The Australian federal government plans to introduce changes to negative gearing and capital gains tax in the upcoming federal budget [1].
These reforms target the tax advantages used by property investors to lower their taxable income. Because these incentives influence how landlords price their properties, the policy shift could fundamentally alter the cost of housing for millions of renters across the country.
Officials from the Labor Party said they aim to raise government revenue and improve overall housing affordability through these measures [1]. However, internal modelling suggests the changes may have an unintended consequence by pushing rental prices higher than previously expected [1].
The proposal comes amid a complex housing market. While some modelling warns of rising costs, other reports indicate that rental price growth has recently slowed despite an acceleration in general house-price growth [1].
Community groups have urged members of parliament to consider the impact on low-income tenants before the budget is finalized [1]. The government is balancing the need for tax reform against the risk of increasing the financial burden on renters during a period of housing instability.

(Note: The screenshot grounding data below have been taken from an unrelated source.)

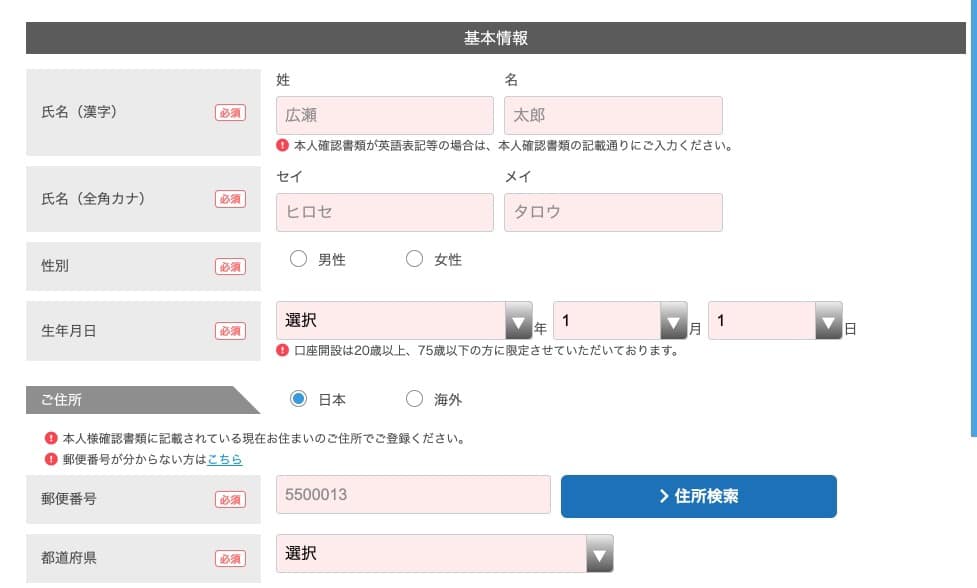
Task: Select the 男性 radio button
Action: tap(298, 258)
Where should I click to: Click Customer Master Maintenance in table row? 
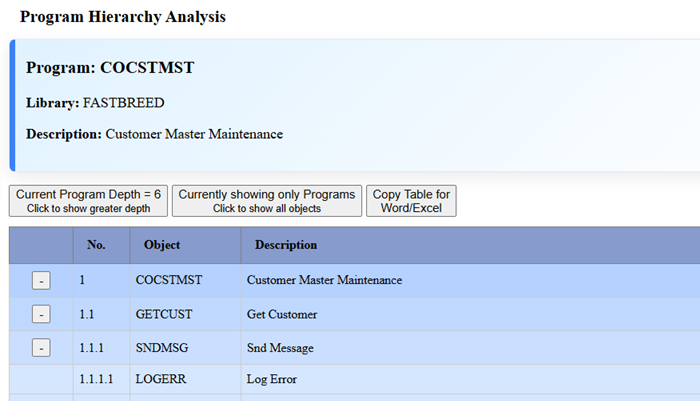pos(324,281)

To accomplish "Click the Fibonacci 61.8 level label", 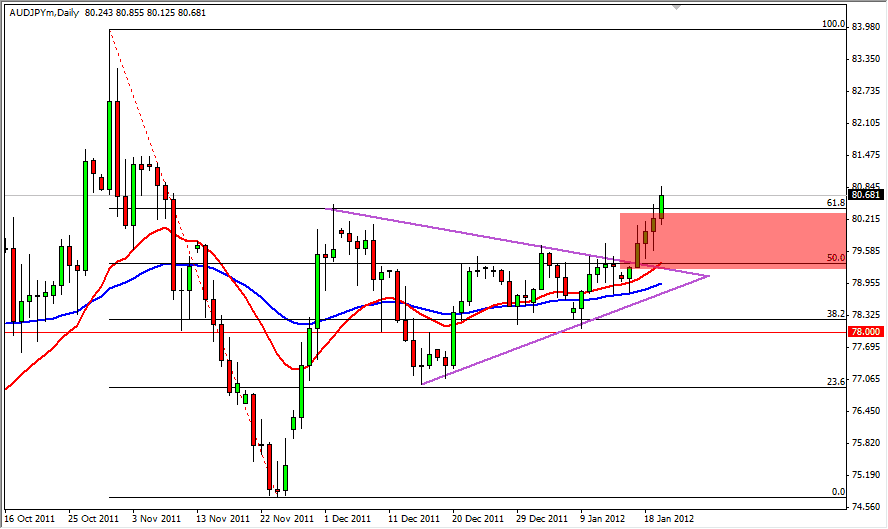I will [837, 203].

Whether the reforms will lead to a spike in rents remains a point of contention between government analysts and market observers [1]. The final version of the policy will determine how much of the tax burden shifts from the state to the individual tenant.
“Modelling suggests the changes may have an unintended consequence by pushing rental prices higher.”
The tension between these reports highlights a critical policy gamble: attempting to curb property speculation via tax reform while avoiding a 'pass-through' effect where landlords raise rents to cover their lost tax benefits. If the modelling is accurate, the government may face a political dilemma where a policy designed to help affordability actually increases the monthly cost of living for renters.